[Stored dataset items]
-=-=-
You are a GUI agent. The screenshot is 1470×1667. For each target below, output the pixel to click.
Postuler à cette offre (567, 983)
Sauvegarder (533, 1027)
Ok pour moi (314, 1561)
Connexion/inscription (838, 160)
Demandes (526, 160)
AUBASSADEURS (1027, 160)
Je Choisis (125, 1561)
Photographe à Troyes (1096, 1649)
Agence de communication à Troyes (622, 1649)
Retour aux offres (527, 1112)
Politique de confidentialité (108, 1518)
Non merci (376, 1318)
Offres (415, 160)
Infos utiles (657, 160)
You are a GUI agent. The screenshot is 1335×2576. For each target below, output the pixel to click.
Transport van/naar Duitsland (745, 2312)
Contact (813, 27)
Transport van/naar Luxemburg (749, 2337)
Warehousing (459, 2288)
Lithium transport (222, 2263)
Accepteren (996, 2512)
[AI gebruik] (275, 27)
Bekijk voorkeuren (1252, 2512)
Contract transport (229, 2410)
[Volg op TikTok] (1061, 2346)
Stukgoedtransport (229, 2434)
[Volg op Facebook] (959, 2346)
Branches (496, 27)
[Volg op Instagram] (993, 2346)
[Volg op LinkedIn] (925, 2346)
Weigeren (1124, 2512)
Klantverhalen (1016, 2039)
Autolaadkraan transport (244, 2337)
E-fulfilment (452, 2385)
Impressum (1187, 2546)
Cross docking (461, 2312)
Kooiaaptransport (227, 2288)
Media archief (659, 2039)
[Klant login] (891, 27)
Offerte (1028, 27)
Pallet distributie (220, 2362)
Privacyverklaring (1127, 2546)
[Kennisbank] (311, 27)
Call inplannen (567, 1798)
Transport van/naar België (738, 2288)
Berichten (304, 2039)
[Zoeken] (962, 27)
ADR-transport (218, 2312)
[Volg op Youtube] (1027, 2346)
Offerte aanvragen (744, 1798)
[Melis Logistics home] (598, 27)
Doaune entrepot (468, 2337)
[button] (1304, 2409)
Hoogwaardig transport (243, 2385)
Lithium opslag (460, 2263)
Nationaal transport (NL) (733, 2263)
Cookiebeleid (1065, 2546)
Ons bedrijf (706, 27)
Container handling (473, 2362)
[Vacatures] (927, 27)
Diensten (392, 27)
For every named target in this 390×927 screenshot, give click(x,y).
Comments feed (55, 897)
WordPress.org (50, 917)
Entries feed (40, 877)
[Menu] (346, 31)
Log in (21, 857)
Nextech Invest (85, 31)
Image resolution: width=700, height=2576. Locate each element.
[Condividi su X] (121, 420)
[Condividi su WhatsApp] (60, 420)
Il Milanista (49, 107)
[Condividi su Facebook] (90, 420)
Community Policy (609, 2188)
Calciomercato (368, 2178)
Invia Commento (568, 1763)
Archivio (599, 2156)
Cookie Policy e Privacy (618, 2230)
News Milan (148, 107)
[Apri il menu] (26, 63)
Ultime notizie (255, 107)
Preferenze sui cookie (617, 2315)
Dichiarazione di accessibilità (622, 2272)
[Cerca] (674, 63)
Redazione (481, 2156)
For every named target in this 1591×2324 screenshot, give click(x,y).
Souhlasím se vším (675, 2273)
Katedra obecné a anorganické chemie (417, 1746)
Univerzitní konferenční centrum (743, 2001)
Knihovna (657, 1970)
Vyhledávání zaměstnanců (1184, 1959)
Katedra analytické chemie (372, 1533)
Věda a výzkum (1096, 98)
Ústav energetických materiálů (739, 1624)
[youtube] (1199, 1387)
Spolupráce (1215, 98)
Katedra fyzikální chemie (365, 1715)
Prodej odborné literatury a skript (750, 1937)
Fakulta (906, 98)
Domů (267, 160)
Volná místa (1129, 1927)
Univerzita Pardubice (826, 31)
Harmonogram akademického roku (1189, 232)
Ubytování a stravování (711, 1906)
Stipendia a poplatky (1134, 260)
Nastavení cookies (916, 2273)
-=-=-
**What the exercise asks**
From the entries above, return each line with the word "naar" in it.

**Written answer**
Transport van/naar Duitsland (745, 2312)
Transport van/naar Luxemburg (749, 2337)
Transport van/naar België (738, 2288)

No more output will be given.